- Born: 1978 (age 46–47) Los Angeles, California
- Occupation: Ballet dancer
- Career
- Current group: Whim W'Him
- Former groups: Royal Winnipeg Ballet (1998-2001) Pacific Northwest Ballet (2001-2011)

= Chalnessa Eames =

Ballet dancer

Chalnessa Eames (born 1978) is a ballet dancer who performed with the Royal Winnipeg Ballet and the Pacific Northwest Ballet.

== Early life and education ==
Eames was born in Los Angeles, California. She is one of five children born to Rebecca (Becky) and David Eames. From the age of three, she grew up in Bellingham, Washington, where she studied ballet at the Nancy Whyte School of Ballet and the Morca Academy of Performing Arts. She then moved to Eugene (Oregon) to work with Kathleen Smith Epstein, who taught using the Vaganova syllabus. She worked with her for two years, from ages 12–14, when she started high school.

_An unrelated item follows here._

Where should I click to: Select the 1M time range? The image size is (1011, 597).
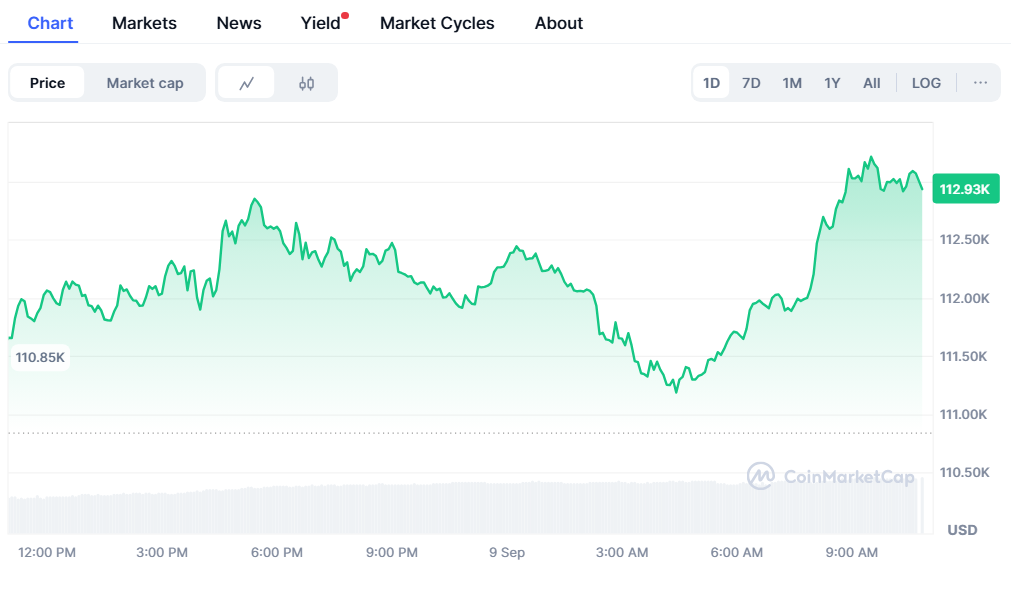(x=792, y=83)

She auditioned for Harid Conservatory and received a two-year scholarship. She attended summer programs at the Pacific Northwest Ballet School and the School of Royal Winnipeg Ballet, and completed her final year of training at Winnipeg.

== Career ==
In 1996, at the age of 18, she joined Royal Winnipeg Ballet, as an apprentice and was promoted to the corps de ballet the following year. She joined the Pacific Northwest Ballet as a member of the corps de ballet in 2001, where she was promoted to soloist in 2007. Eames left the Pacific Northwest Ballet in June 2011. She currently performs with Olivier Wevers' Whim W'Him dance company.

=== Leading roles ===
Eames has danced leading roles which include:

- George Balanchine's Agon, Coppélia, Emeralds, The Four Temperaments, A Midsummer Night's Dream (Butterfly), Rubies, Serenade, and Symphony in C
- Todd Bolender's Souvenirs
- Ulysses Dove's Dancing on the Front Porch of Heaven, Serious Pleasures, and Vespers
- Nacho Duato's Jardí Tancat and Rassemblement
- William Forsythe's Artifact II and One Flat Thing, reproduced
- Ronald Hynd's The Sleeping Beauty (Bluebird pas de deux, Gold and Silver pas de trois)
- Jiri Kylian's Petite Mort
- José Limón's The Moor's Pavane
- Jean-Christophe Maillot's Roméo et Juliette (Nurse)
- Jerome Robbins' Dances at a Gathering and Fancy Free
- Kent Stowell's Cinderella (Stepsister), Delicate Balance, Nutcracker (Clara, Flora), Quaternary, and Silver Lining
- Twyla Tharp's Afternoon Ball, In the Upper Room, and Nine Sinatra Songs
- Christopher Wheeldon's Variations Sérieuses

She also originated the leading roles in:

- Benjamin Millepied's 3 Movements
- Susan Stroman's TAKE FIVE ... More or Less
- Twyla Tharp's Opus 111
- Olivier Wevers' Shindig

=== Other work ===
Eames danced in Guy Maddin's 2002 film Dracula: Pages from a Virgin's Diary.

== Personal life ==
Eames is married to Ash Modha, the CEO and co-founder of the Mondetta Clothing Company.